## DIRECTIVES
**A.** Answer these from the forum thread about the alpine doe:
(i) How old is the doe?
(ii) What does NyGoatMom plan to use her for?
(iii) What did NyGoatMom give in exchange for her?
**B.** Carry the forum thread about the alpine doe forward from its last post.

## TEXT SEGMENT
============

# I may be getting this doe.......



## NyGoatMom (Jan 26, 2013)

what do you think? 4 yo alpine doe that has been exposed to a Nubian/Saanen buck.Oh...or a blue fainter buck!
I love the brown!


----------



## clementegal (May 23, 2013)

What would you be using her for milk companionship breeding showing?


----------



## NyGoatMom (Jan 26, 2013)

milking in a homestead setting


----------



## nancy d (Oct 5, 2007)

Her coat is very lusterous!


----------



## clementegal (May 23, 2013)

I think you should go for it! But if you want to make sure she's bred I would ask to do a blood test. Also keep in mind if it seems to good to be true it probably is... I've never had luck with buying prego does.


----------



## NyGoatMom (Jan 26, 2013)

Actually, I traded a doeling for her to a woman who had a specific cross she wanted...she was going to trade a nubian doeling next spring, but came across some other goats before then. I told her I would rather have an adult, and she favors nubians and fainters...so it works for both of us. She has my doeling and I hope to get this doe soon...

============

## GIVEN DATA
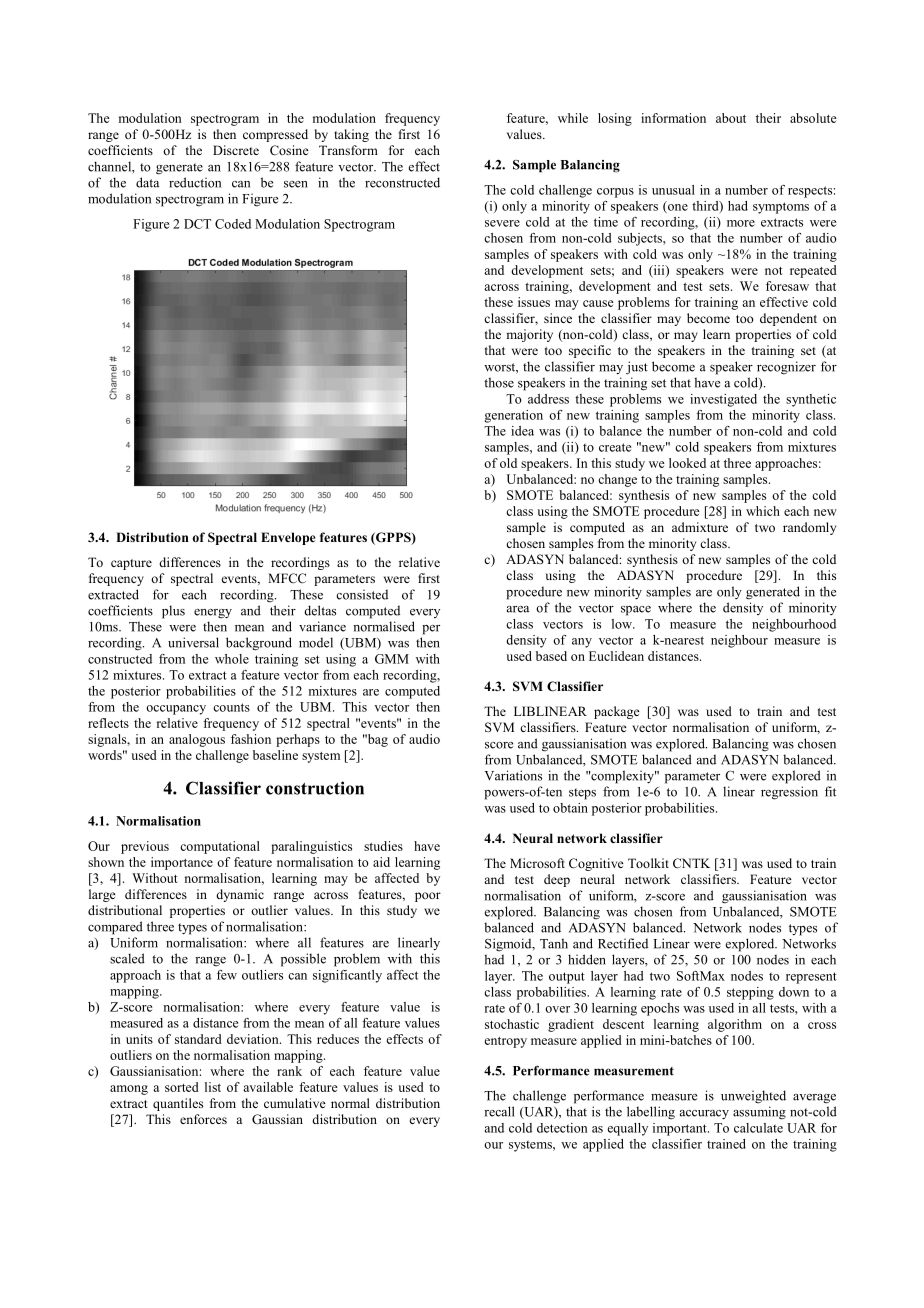 The height and width of the screenshot is (1308, 924). What do you see at coordinates (502, 223) in the screenshot?
I see `severe` at bounding box center [502, 223].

============

## ANSWERS TO THE EXERCISE
**A.**
(i) Four years old.
(ii) Milking in a homestead setting.
(iii) A doeling.

**B.**
----------



## ksalvagno (Oct 6, 2009)

Pretty girl!


----------



## clementegal (May 23, 2013)

Well that works out nicely! I hope you have good luck with her she looks like a sweetie!


----------



## NyGoatMom (Jan 26, 2013)

If I end up with her, I'll post more photos


----------



## clementegal (May 23, 2013)

NyGoatMom said:


> If I end up with her, I'll post more photos


Good! We like pics


----------



## toth boer goats (Jul 20, 2008)

Nice Doe.


----------



## NyGoatMom (Jan 26, 2013)

Thanks...only I have to ask age again...she's supposed to be 4...but the pic says 2006...I'm hoping it's off!


----------



## Wild Hearts Ranch (Dec 26, 2011)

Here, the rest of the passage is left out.